Eggs, according to Elizabeth Hale, whose article in Winter Gastronomica describes a multitude of egg dishes enjoyed by the agent in Ian Fleming’s series. Apparently Bond eats eggs in every one of the novels and several of the short stories: omelets, scrambles, fancier dishes with French names; alone, with his housekeeper, at the chalet of his enemy, with rich friends. He even cooks eggs for himself and others: Hale cites a scene from the short story “007 in New York” that includes an actual recipe for scrambled eggs that serves four (accompanied by pink champagne and low music). Hale’s article draws out numerous implications of the various eggs, but this particular scene reminded me of an oft-cited recipe from Brillat-Savarin’s Physiognomy of Taste, in which he describes the careful preparation of a tuna omelet that should only be served to the best company, who will eat it slowly and thoughtfully. In other words: the ingredients are simple, but the preparation requires skill, sensitivity, timing. This suits the James Bond of novels, a man of taste and appetite: it’s part of the wish-fulfillment perfection of his over-the-top masculine prowess to serve eggs with as much sophistication as he handles a spy chase.

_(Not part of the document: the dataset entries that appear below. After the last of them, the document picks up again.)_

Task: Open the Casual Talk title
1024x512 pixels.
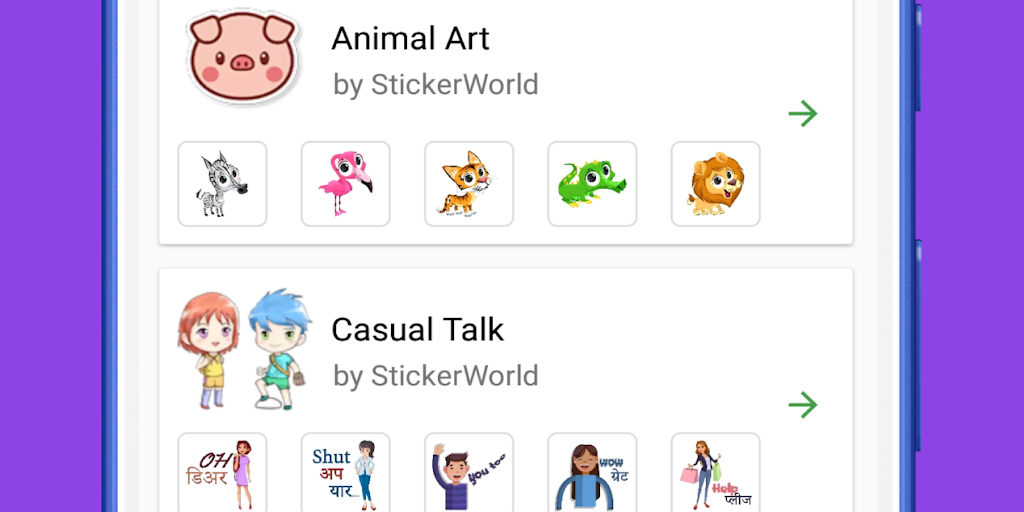Action: (417, 330)
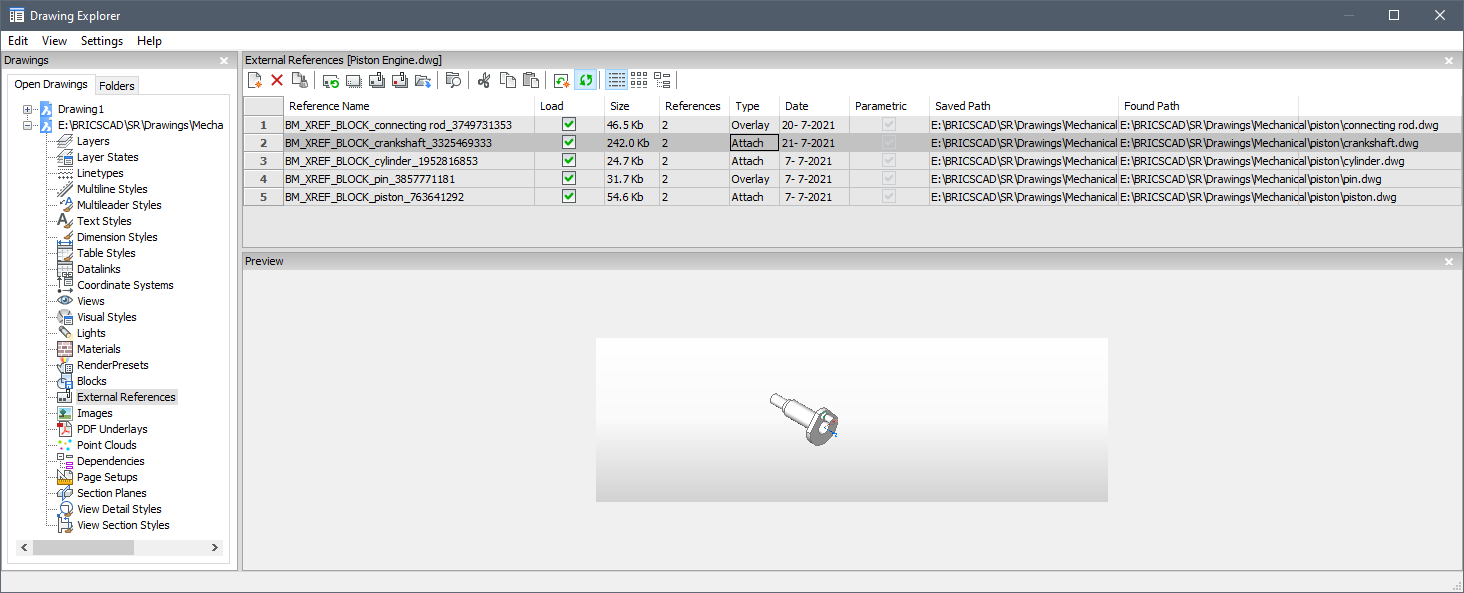
Task: Uncheck Load for the connecting rod xref
Action: click(x=569, y=125)
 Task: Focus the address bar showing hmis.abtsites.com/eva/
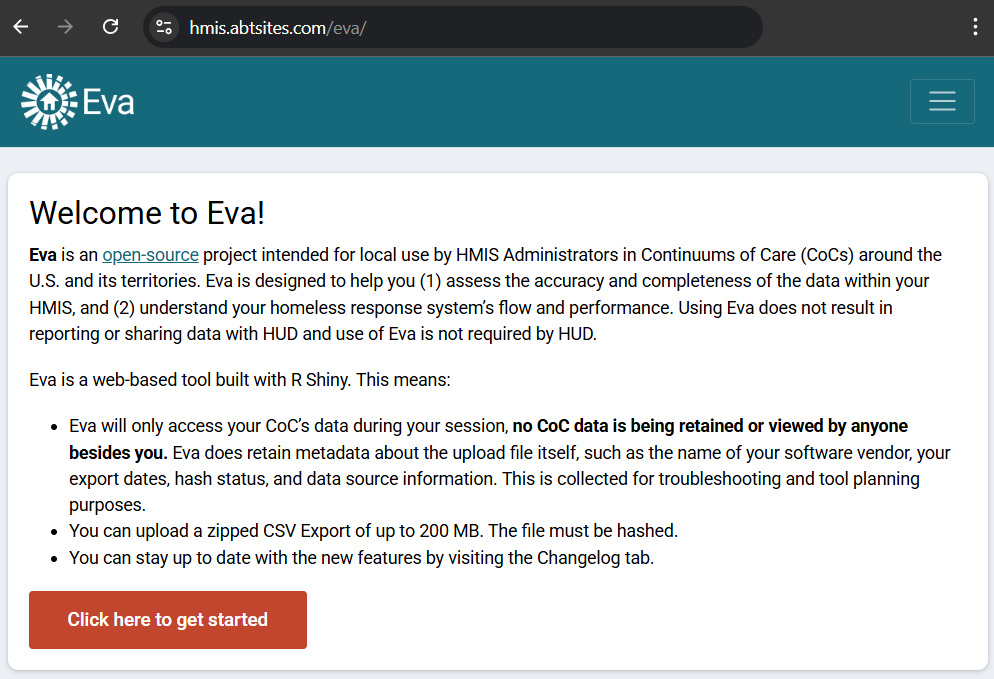pos(450,27)
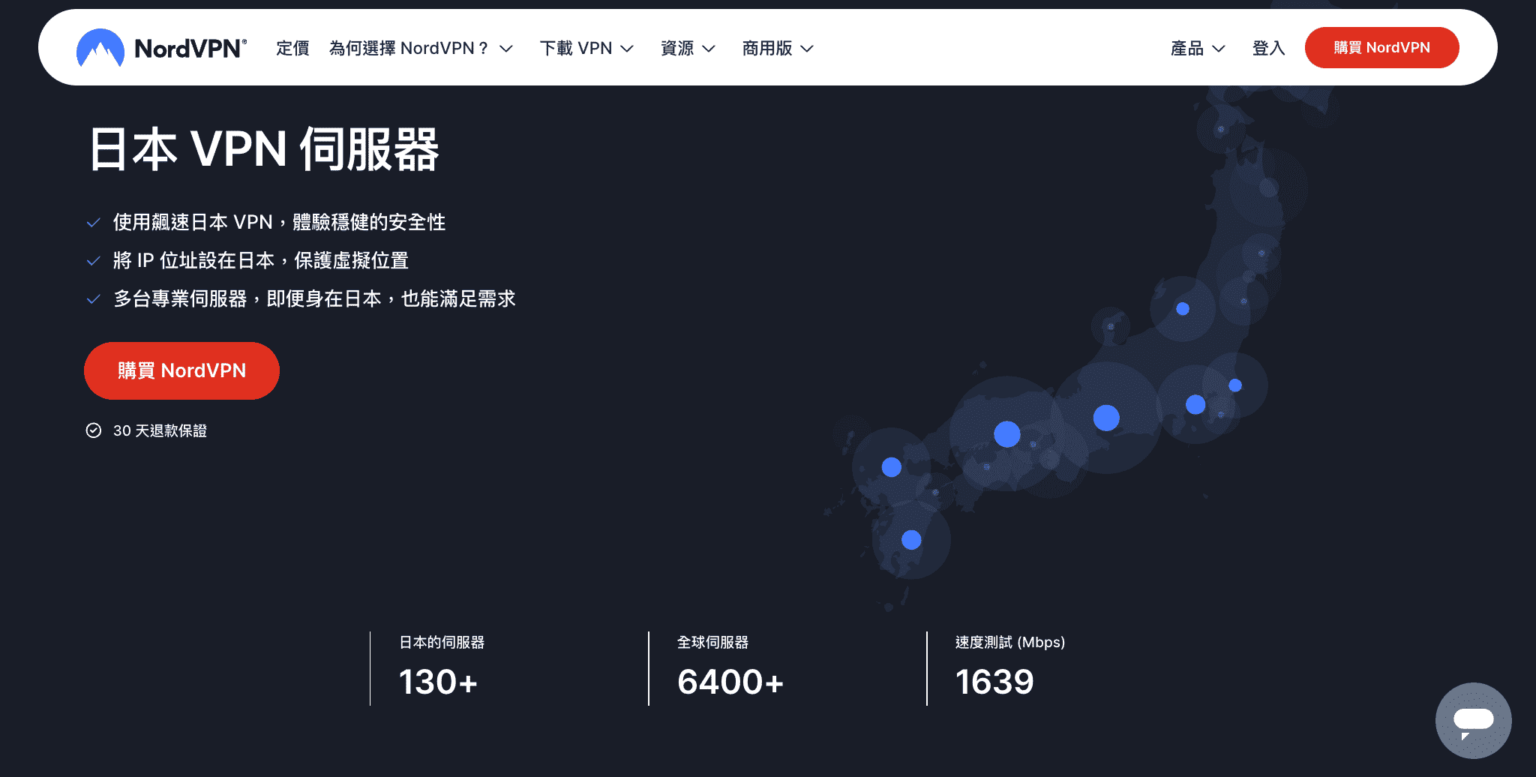Click the NordVPN mountain logo
This screenshot has width=1536, height=777.
[100, 47]
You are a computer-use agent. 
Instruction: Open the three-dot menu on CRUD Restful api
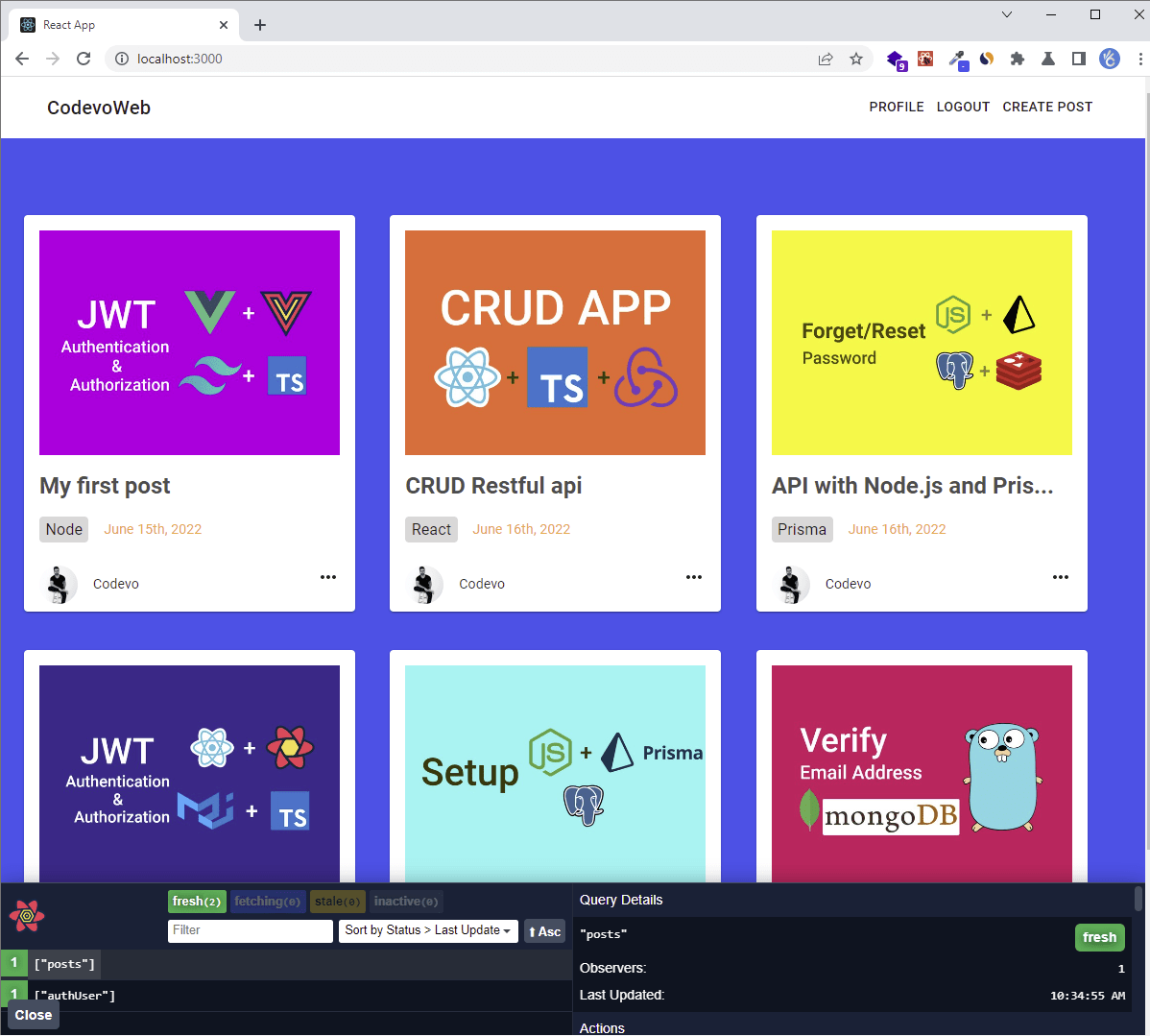pyautogui.click(x=694, y=577)
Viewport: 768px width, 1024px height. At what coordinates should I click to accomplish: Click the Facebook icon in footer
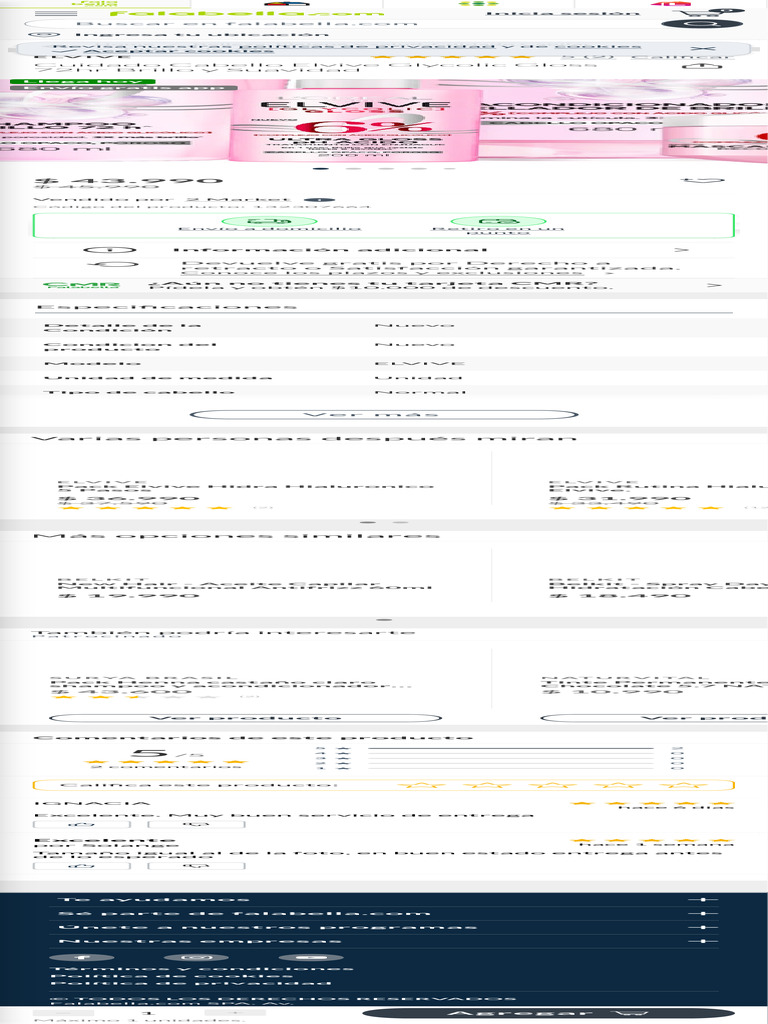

But it’s hard for me to imagine James Bond as I know him–primarily as portrayed by Daniel Craig in the 21st century adaptations–cooking a soft, creamy omelet for the enjoyment of others. I read about Bond’s eggs just after seeing Skyfall, so I was struck by the short story’s savoring, whisking, serving. . . and eating! I wasn’t making a study of it, but I don’t think James Bond eats in Skyfall. Or Quantum of Solace, as far as I can remember. He drinks his signature cocktails, clear and shimmering as jet fuel, but we don’t see him put food into his body.
I am curious about this. My first thought was that the new Bond’s absent meals reflects the disordered way we are encouraged to think of eating–that is to say, casting food as something detrimental to the athletic body, softening and weighing it down rather than fueling its strength and ability. Don’t get me wrong; I love Daniel Craig as James Bond. His Bond is a smart machine, tough and fast and calculating. (Not blank: we can see human depths of observation and thought in his weathered face, but we don’t get to know what they are until he pulls the trigger or dodges the runaway train.) But perhaps the scenes of eating were left out to reinforce the depiction of Bond as a killing machine (the way we like our spies these days–see also Bourne, Nighthawk, etc.).
But fishing around for stills or videos of Bond eating in the last few movies, I was reminded that he dines more than once with Vesper in Casino Royale.
The first time, Bond has just ordered dinner on the train when Vesper flounces into seat across from him, introduces herself as the money handler for the casino trick, and matches his show-offy demonstration of face-reading by predicting how he treats women, and why she won’t fall for it. “How’s the lamb?” she then asks. “Skewered.” he replies, “One sympathizes.”
The second time they dine together, they skirt around the topics of her past love and their present attraction.
It was strange, after the last two films, to go back in time and see this looser, more vulnerable Bond who talks with his mouth full and, well, eats. This Bond is not a machine, yet; he still needs sustenance. . . of various sorts. So perhaps these dinner scenes haven’t made a reappearance because the last two films have focused on portraying a hardened, self-protecting Bond who doesn’t need anyone to feed him (like the housekeeper of the novels) or dine with him, for goodness’ sake. Eating is interrelation, and this Bond doesn’t feel too safe with breaking bread with anyone.
But I’m no Bond scholar, or even a dedicated fan; I’d be interested to hear from someone more into the series than I am.